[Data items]
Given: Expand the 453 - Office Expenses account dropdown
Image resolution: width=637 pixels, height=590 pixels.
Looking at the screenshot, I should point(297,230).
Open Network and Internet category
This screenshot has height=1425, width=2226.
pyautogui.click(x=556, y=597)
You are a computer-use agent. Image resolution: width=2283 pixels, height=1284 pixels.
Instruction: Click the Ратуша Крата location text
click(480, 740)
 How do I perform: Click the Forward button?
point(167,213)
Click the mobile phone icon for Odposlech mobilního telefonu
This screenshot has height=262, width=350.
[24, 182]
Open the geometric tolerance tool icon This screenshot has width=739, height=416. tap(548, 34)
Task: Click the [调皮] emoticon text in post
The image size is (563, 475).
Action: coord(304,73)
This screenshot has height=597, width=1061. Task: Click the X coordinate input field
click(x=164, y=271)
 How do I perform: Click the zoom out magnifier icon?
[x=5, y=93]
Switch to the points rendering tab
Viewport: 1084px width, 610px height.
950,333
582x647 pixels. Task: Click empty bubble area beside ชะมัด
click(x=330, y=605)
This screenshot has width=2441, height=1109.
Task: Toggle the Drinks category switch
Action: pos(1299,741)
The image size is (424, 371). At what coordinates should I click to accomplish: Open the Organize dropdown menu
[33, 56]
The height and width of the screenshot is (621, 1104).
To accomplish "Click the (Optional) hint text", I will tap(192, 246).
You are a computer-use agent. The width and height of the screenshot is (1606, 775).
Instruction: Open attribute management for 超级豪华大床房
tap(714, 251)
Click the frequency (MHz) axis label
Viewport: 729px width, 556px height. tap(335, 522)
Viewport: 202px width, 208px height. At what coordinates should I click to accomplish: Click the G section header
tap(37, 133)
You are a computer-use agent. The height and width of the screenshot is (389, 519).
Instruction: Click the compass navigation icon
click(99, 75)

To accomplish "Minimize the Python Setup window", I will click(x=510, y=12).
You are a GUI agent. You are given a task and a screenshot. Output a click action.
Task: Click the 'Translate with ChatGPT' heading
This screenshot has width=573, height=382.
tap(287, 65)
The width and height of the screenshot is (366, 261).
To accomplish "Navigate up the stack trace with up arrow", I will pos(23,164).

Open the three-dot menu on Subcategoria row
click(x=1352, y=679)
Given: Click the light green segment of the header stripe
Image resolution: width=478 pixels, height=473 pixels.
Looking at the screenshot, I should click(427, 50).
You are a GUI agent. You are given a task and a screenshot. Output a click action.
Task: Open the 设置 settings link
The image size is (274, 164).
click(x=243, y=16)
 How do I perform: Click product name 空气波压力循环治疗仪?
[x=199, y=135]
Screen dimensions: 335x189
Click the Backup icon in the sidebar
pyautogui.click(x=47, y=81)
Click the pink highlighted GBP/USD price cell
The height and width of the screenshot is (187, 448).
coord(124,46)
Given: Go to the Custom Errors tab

● What you have to do:
Can you reproduce the material verbatim, beginning at the line that contains "The height and width of the screenshot is (621, 1104)." and stopping after the line that contains "tap(714, 251)"?

● The response:
The height and width of the screenshot is (621, 1104).
To accomplish "Click the (Optional) hint text", I will tap(192, 246).
You are a computer-use agent. The width and height of the screenshot is (1606, 775).
Instruction: Open attribute management for 超级豪华大床房
tap(714, 251)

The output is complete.